Review of Cognitive Theory and Documentary Film | Leonardo/ISAST

Review of Cognitive Theory and Documentary Film

Cognitive Theory and Documentary Film
Catalin Brylla and Mette Kramer, Editors

Palgrave Macmillan, London, England, 2018
343 pp. Trade, 103,99 €
ISBN: 978-3-319-90331-6.

Reviewed by: 
Charles Forceville
August 2019

This volume, Brylla and Kramer claim, constitutes the first sustained study of documentary film from a cognitive perspective. Cognitive film studies developed since the 1980s as an alternative to strongly philosophical, ideology-oriented, and psychoanalytic approaches, and mainly focused on fiction film. Cognitivists presuppose that viewers largely make sense of film by drawing on the knowledge and action-strategies they use in real-life, complemented by an understanding of the medium’s specific affordances and constraints. Rather than taking pride in writing dazzling essays on individual films, they aim to uncover meaning-making patterns within or across films, governed by transparent methods of analysis. In this respect, film cognitivists try to be optimally “scientific.”

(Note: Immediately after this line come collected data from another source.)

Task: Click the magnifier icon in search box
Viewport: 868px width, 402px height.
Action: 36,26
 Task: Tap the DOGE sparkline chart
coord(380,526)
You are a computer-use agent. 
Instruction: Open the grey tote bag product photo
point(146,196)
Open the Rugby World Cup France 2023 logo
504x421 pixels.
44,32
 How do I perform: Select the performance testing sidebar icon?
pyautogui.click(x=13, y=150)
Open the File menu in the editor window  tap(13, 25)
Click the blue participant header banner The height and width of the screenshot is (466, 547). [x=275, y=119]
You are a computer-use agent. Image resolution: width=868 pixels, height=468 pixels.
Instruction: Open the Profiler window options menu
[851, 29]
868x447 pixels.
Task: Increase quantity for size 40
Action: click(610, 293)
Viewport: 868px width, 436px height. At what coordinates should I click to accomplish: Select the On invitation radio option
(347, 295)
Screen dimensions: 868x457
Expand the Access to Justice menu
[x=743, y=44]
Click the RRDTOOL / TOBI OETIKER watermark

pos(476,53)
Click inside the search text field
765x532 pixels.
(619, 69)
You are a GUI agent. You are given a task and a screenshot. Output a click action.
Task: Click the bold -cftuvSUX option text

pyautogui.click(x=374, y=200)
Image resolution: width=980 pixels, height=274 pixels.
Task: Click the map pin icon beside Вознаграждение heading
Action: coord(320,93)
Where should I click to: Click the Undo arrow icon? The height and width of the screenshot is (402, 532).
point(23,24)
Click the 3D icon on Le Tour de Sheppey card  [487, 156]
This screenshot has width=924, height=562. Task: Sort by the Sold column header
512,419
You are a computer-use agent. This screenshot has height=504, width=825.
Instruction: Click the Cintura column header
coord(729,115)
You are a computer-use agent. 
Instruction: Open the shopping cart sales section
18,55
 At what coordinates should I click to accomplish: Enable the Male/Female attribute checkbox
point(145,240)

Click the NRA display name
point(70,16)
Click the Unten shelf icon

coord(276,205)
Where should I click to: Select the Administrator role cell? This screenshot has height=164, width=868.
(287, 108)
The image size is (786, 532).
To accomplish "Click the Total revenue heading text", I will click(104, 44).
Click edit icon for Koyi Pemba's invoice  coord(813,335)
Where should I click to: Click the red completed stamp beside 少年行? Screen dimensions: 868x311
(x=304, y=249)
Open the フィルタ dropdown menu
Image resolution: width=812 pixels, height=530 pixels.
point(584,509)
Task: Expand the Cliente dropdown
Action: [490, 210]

The book contains 17 chapters, divided over four sections: “the mediation of realities”; “character engagement”; “emotions and embodied experience”; and “documentary practice.” But several themes straddle these sections. Arguably the most important theme is the relation between fiction film and documentary. On the one hand, it is vital to stress similarities: Watching and interpreting both types of films engages viewers’ emotions and evokes bodily responses (Antunes, Kramer) no less than their ability to reason and to infer information. As Nichols states, qualifying his own famous description of documentary as a “discourse of sobriety,” “it is not sobriety we seek so much as engagement, conviction, and belief” (p. ix). Persuasion often draws on narration and on imagination (Bondebjerg), and documentaries can be as challenging in style and structure as fiction films (Corner). Since the strong “indexical” relation between filmic representation and reality, essential for documentary, does not necessarily run via the image track, there is no reason why documentary cannot be (partly) animated (Conde Aldana). No less than their fictional counterparts documentary protagonists need to invoke empathy in viewers: Nål discusses how failing to do so affects documentaries’ possible impact. Our Darwinian urge to survive and reproduce explains how a focus on protagonists’ need for “attachment” appeals to viewers (Kramer), but also enables us to empathize with animals in wildlife documentaries – although we do animals an injustice if we excessively anthropomorphize them (Weik von Mossner). Empathy makes us more tolerant: empathizing with a morally ambiguous protagonist invites viewers to reconsider their convictions (Tang).

On the other hand, nonfiction and fiction are also crucially different, and the fading of the border between them, especially in an era of “fake news” and “alternative facts,” is downright dangerous. The hybrid form of the docudrama (“based on a true story”), for instance, can be deceptively persuasive but factually incorrect (Grodal). Accepting that story-telling is a staple technique in contemporary documentaries, Eitzen maintains that documentary has a different brief than news programs. He argues that whereas news needs to present facts, documentaries should encourage people to care about factuality, so that they remain committed to socio-political issues. Plantinga reflects on the (un)desirability and ethical implications of turning documentary’s “social actors” into characters. Ros et al. show that the popularity of first-person documentaries, with their emphasis on re-enactment and performativity, has contributed to eroding the distinction between fiction and documentary. Ultimately, they claim, it is the audience’s stance rather than text-internal characteristics that typify documentary.

Cognitive theory’s rootedness in everyday meaning making sits well with makers’ perspectives. Brylla discusses how awareness of social-cognitive schema theory has helped him avoid stereotyping “the Other” in his documentaries. Grabowski usefully explains how three types of interview setups (in the studio, on location, talking directly into the camera) influence viewers’ responses. He also sketches how changing viewing conditions (on a tablet, a mobile phone) affect such responses. Pearlman, finally, lessons the reader on principles of good film-editing, emphasizing the need to make optimal use of what viewers already know. These principles are: watching, sorting, remembering, selecting, and composing.

Most chapters discuss one or two case studies in considerable detail, demonstrating the applicability and usefulness of the theoretical concepts introduced. Interestingly, several chapters adopt cognitive linguistic models (conceptual metaphor theory, blending theory, image schema theory), while the insistence that meaning-making may differ between (groups of) viewers (Eder) suggests cross-fertilization with Sperber and Wilson’s relevance theory. Thereby Cognitive Theory and Documentary Film is a fine step towards the realization of a humanities-straddling cognitive paradigm of making meaning.